##### EXTRACTED MATERIAL #####

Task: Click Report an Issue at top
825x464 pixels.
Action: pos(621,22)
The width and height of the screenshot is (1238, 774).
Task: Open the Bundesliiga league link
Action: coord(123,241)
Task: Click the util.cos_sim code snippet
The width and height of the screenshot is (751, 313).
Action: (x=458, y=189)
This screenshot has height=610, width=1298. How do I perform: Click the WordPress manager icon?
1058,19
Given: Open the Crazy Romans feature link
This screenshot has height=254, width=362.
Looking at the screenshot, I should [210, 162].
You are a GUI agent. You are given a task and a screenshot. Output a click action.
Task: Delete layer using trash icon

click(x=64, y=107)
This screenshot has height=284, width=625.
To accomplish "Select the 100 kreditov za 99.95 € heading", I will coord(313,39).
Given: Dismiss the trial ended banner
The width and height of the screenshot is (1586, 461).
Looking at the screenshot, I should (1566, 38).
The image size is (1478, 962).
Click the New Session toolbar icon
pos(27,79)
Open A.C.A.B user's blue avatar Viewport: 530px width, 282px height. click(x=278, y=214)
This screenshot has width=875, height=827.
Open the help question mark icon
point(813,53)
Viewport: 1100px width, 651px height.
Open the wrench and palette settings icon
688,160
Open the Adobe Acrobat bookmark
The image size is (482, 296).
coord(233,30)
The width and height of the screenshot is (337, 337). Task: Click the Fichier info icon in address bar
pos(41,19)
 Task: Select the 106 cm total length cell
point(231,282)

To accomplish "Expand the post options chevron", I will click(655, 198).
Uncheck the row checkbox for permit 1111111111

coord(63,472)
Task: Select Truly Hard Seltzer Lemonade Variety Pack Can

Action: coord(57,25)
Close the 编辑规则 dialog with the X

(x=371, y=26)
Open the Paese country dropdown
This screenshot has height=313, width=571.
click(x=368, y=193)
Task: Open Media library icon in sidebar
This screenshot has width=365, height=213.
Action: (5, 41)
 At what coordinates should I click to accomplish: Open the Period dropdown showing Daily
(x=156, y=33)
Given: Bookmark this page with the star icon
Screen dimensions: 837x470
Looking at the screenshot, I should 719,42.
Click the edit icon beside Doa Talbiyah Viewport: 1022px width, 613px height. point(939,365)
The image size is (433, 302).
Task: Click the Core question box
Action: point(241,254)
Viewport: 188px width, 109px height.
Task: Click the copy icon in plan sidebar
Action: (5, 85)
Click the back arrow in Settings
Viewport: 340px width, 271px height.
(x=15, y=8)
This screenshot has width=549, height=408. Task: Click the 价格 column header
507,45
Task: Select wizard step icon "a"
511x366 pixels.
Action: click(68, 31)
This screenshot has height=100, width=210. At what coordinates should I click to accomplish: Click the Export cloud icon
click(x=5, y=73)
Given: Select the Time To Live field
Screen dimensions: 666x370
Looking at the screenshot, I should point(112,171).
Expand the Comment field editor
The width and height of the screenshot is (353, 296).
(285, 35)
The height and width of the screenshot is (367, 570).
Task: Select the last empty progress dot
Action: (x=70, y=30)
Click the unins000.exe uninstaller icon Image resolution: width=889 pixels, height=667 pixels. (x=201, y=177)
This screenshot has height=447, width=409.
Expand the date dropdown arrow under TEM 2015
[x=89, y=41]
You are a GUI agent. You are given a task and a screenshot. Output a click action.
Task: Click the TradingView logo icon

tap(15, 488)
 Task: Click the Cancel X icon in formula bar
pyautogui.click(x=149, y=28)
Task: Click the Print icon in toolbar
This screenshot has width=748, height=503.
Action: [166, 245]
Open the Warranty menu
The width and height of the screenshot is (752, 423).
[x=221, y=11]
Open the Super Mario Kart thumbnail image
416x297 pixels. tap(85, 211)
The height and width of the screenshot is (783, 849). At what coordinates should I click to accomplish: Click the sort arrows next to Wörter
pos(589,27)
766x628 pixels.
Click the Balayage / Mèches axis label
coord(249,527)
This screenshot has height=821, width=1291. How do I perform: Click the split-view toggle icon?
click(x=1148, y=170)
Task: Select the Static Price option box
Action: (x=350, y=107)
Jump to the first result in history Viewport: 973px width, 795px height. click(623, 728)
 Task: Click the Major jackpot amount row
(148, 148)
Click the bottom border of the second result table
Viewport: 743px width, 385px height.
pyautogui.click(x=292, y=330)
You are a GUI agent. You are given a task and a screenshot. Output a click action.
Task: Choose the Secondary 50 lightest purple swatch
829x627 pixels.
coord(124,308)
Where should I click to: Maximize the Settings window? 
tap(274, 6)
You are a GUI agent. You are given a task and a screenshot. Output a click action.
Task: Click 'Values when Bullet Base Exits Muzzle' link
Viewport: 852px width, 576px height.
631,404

#####

### YOUR TASK:
Without any change, reproduce the data in full.

### WRITTEN SOLUTION:
Task: Click Report an Issue at top
825x464 pixels.
Action: pos(621,22)
The width and height of the screenshot is (1238, 774).
Task: Open the Bundesliiga league link
Action: coord(123,241)
Task: Click the util.cos_sim code snippet
The width and height of the screenshot is (751, 313).
Action: (x=458, y=189)
This screenshot has height=610, width=1298. How do I perform: Click the WordPress manager icon?
1058,19
Given: Open the Crazy Romans feature link
This screenshot has height=254, width=362.
Looking at the screenshot, I should [210, 162].
You are a GUI agent. You are given a task and a screenshot. Output a click action.
Task: Delete layer using trash icon

click(x=64, y=107)
This screenshot has height=284, width=625.
To accomplish "Select the 100 kreditov za 99.95 € heading", I will coord(313,39).
Given: Dismiss the trial ended banner
The width and height of the screenshot is (1586, 461).
Looking at the screenshot, I should (1566, 38).
The image size is (1478, 962).
Click the New Session toolbar icon
pos(27,79)
Open A.C.A.B user's blue avatar Viewport: 530px width, 282px height. click(x=278, y=214)
This screenshot has width=875, height=827.
Open the help question mark icon
point(813,53)
Viewport: 1100px width, 651px height.
Open the wrench and palette settings icon
688,160
Open the Adobe Acrobat bookmark
The image size is (482, 296).
coord(233,30)
The width and height of the screenshot is (337, 337). Task: Click the Fichier info icon in address bar
pos(41,19)
 Task: Select the 106 cm total length cell
point(231,282)

To accomplish "Expand the post options chevron", I will click(655, 198).
Uncheck the row checkbox for permit 1111111111

coord(63,472)
Task: Select Truly Hard Seltzer Lemonade Variety Pack Can

Action: coord(57,25)
Close the 编辑规则 dialog with the X

(x=371, y=26)
Open the Paese country dropdown
This screenshot has height=313, width=571.
click(x=368, y=193)
Task: Open Media library icon in sidebar
This screenshot has width=365, height=213.
Action: (5, 41)
 At what coordinates should I click to accomplish: Open the Period dropdown showing Daily
(x=156, y=33)
Given: Bookmark this page with the star icon
Screen dimensions: 837x470
Looking at the screenshot, I should 719,42.
Click the edit icon beside Doa Talbiyah Viewport: 1022px width, 613px height. point(939,365)
The image size is (433, 302).
Task: Click the Core question box
Action: point(241,254)
Viewport: 188px width, 109px height.
Task: Click the copy icon in plan sidebar
Action: (5, 85)
Click the back arrow in Settings
Viewport: 340px width, 271px height.
(x=15, y=8)
This screenshot has width=549, height=408. Task: Click the 价格 column header
507,45
Task: Select wizard step icon "a"
511x366 pixels.
Action: click(68, 31)
This screenshot has height=100, width=210. At what coordinates should I click to accomplish: Click the Export cloud icon
click(x=5, y=73)
Given: Select the Time To Live field
Screen dimensions: 666x370
Looking at the screenshot, I should point(112,171).
Expand the Comment field editor
The width and height of the screenshot is (353, 296).
(285, 35)
The height and width of the screenshot is (367, 570).
Task: Select the last empty progress dot
Action: (x=70, y=30)
Click the unins000.exe uninstaller icon Image resolution: width=889 pixels, height=667 pixels. (x=201, y=177)
This screenshot has height=447, width=409.
Expand the date dropdown arrow under TEM 2015
[x=89, y=41]
You are a GUI agent. You are given a task and a screenshot. Output a click action.
Task: Click the TradingView logo icon

tap(15, 488)
 Task: Click the Cancel X icon in formula bar
pyautogui.click(x=149, y=28)
Task: Click the Print icon in toolbar
This screenshot has width=748, height=503.
Action: [166, 245]
Open the Warranty menu
The width and height of the screenshot is (752, 423).
[x=221, y=11]
Open the Super Mario Kart thumbnail image
416x297 pixels. tap(85, 211)
The height and width of the screenshot is (783, 849). At what coordinates should I click to accomplish: Click the sort arrows next to Wörter
pos(589,27)
766x628 pixels.
Click the Balayage / Mèches axis label
coord(249,527)
This screenshot has height=821, width=1291. How do I perform: Click the split-view toggle icon?
click(x=1148, y=170)
Task: Select the Static Price option box
Action: (x=350, y=107)
Jump to the first result in history Viewport: 973px width, 795px height. click(623, 728)
 Task: Click the Major jackpot amount row
(148, 148)
Click the bottom border of the second result table
Viewport: 743px width, 385px height.
pyautogui.click(x=292, y=330)
You are a GUI agent. You are given a task and a screenshot. Output a click action.
Task: Choose the Secondary 50 lightest purple swatch
829x627 pixels.
coord(124,308)
Where should I click to: Maximize the Settings window? 
tap(274, 6)
You are a GUI agent. You are given a task and a screenshot. Output a click action.
Task: Click 'Values when Bullet Base Exits Muzzle' link
Viewport: 852px width, 576px height.
631,404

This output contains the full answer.